SAN JUAN, Puerto Rico — Do you like pina coladas and getting caught in the rain?

If you can answer "yes" to both of these questions from the quirky '70s love song, you'll be right at home in Puerto Rico.

I recently spent a few days on this Caribbean island for the Association of Food Journalists' annual conference. I found out that it's easy to get caught in a tropical downpour. I also found out that the pina colada — which contains coconut cream, pineapple juice and rum — was invented here during the 1950s. (Lest my boss read this and think I was drinking on the job, let me assure you that Puerto Ricans do know how to make a mean non-alcoholic pina colada, even though rum is big business there.)

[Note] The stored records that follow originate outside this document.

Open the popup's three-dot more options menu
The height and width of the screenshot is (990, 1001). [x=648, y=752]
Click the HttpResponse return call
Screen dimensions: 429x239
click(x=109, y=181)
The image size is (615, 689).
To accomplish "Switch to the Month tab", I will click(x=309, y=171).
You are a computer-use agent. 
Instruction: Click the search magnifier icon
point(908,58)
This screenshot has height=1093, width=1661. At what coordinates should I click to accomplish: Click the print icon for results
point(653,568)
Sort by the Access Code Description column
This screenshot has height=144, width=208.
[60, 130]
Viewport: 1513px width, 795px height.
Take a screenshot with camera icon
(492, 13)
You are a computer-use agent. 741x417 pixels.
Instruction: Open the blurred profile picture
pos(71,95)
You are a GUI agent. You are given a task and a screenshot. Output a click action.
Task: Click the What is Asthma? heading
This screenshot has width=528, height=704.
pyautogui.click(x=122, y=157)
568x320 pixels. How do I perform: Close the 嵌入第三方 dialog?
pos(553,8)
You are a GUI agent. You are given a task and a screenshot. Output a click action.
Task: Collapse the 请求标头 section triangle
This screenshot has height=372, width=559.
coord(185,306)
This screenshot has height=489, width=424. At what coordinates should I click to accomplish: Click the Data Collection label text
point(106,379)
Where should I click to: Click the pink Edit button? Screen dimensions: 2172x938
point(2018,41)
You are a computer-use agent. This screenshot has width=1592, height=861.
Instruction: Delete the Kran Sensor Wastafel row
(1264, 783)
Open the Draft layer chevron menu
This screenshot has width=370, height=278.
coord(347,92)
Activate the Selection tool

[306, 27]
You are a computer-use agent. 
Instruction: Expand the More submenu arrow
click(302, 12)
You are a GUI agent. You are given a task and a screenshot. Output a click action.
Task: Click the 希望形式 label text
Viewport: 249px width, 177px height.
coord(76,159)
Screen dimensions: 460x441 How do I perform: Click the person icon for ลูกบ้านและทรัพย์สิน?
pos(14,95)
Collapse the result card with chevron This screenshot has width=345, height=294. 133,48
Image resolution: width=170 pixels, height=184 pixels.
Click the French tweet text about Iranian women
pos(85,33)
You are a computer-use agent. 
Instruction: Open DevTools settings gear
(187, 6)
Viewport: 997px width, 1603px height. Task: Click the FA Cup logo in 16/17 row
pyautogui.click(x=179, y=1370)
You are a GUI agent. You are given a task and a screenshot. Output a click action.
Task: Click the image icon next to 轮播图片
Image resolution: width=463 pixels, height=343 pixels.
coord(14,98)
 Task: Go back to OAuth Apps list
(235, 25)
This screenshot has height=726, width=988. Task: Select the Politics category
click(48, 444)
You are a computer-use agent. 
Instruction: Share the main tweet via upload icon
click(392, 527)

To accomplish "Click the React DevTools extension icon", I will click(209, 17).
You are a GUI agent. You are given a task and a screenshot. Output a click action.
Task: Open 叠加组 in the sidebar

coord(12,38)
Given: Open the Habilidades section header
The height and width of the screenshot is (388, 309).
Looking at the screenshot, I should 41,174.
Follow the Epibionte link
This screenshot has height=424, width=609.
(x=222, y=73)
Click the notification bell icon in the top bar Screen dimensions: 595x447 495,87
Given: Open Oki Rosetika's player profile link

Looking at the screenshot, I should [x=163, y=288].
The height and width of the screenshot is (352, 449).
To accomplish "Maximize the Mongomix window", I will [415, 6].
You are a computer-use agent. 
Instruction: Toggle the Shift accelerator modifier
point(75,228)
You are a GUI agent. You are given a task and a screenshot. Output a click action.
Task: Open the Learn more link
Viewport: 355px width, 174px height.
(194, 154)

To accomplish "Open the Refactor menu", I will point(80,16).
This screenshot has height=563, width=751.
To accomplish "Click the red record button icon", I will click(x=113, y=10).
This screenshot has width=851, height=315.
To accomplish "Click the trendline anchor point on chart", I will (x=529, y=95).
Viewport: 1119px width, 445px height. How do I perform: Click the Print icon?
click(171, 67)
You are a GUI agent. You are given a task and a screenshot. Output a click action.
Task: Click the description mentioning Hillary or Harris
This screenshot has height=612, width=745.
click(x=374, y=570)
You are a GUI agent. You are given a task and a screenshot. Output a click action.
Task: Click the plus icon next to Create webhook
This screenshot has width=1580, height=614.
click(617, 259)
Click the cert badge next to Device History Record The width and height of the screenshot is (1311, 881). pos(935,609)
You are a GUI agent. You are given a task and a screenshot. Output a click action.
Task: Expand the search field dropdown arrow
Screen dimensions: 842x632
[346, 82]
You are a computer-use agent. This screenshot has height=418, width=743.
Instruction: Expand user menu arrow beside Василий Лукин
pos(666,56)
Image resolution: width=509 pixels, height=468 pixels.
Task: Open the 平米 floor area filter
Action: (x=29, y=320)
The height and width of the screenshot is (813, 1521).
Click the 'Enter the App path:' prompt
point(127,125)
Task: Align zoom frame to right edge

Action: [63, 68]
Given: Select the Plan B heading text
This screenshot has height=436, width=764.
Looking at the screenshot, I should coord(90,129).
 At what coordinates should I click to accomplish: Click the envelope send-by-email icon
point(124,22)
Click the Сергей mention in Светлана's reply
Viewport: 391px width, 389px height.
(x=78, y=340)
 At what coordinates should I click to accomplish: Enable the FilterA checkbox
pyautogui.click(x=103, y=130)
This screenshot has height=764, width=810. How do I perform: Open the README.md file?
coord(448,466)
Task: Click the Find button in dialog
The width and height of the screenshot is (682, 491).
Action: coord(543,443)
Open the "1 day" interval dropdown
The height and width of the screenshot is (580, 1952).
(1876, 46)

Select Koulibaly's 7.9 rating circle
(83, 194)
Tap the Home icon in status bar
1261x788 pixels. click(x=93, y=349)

Every year, the AFJ conference agenda is an eclectic mix of workshops on writing, editing and culinary topics that yields lots of food for thought, as well as consumption. Every year it's held in a different city, so we learn more about regional cuisines, too. Since most of the information ends up somewhere in our Food section, here's a sneak preview of what you'll be seeing:

This year's major topic was genetically modified foods, with the National Press Foundation co-sponsoring these sessions. This is where a specific gene from one organism is spliced into another living thing — often a radically different living thing, such as a flounder gene spliced into a strawberry.

Today we have soybeans and corn that have been genetically altered to withstand weed-killers or produce their own insecticide. Some scientists say they're the answer to feeding the world's population; detractors call them "Frankenfoods."

In another panel, we found out how the various Caribbean islands widely differed in cuisine due to the different European nations who governed them — Holland, France, Spain and England — as well as the cultural influence of African slaves. We learned about the popular mashed plantain dish called mofongo, as well as some funky-looking tuber veggies. Sofrito, a flavoring made basically of onion, garlic and peppers, is the "linchpin of Caribbean cooking," according to Viviana Carballo, food columnist for the Orlando Sentinel.

Pulitzer Prize-winner Alice Steinbach did a couple workshops on different writing approaches to our stories, and we also heard from Mimi Sheraton, former food critic for The New York Times, Conde Nast Traveler and Time. She has a new book on her adventures called "Eating My Words." She joked about how her mother would scold her when she gave negative reviews, calling her a "Maven of Dreck."

When asked about today's growing ranks of "hot young celebrity chefs," she said they're overcelebrated too quickly, and there's too much emphasis on creativity in order to garner publicity, rather than to make wonderful food.

Two syndicated columnists told us how they got started doing their food columns that appear in newspapers all over the country. This was interesting to me, since our Food section has several syndicated columns — Supermarket Sampler, Desperation Dinners, Cook It Light and Cheap Thrills Cuisine. I've often wondered which appeal most to our readers. Feedback, anyone?

We also had a panel on what makes a good cookbook and how to review them. Nearly every day food editors get at least one new cookbook in the mail, and there's no way to write about all of them. Most of the panelists said they tend to ignore celebrity chef cookbooks, which are usually too complicated for the general home cook.

They also overlook fads — cookbooks can be pricey, and you don't want to spend $40 on something that will gather dust on the shelf. They tend to like cookbooks that use readily available ingredients and recipes that actually work.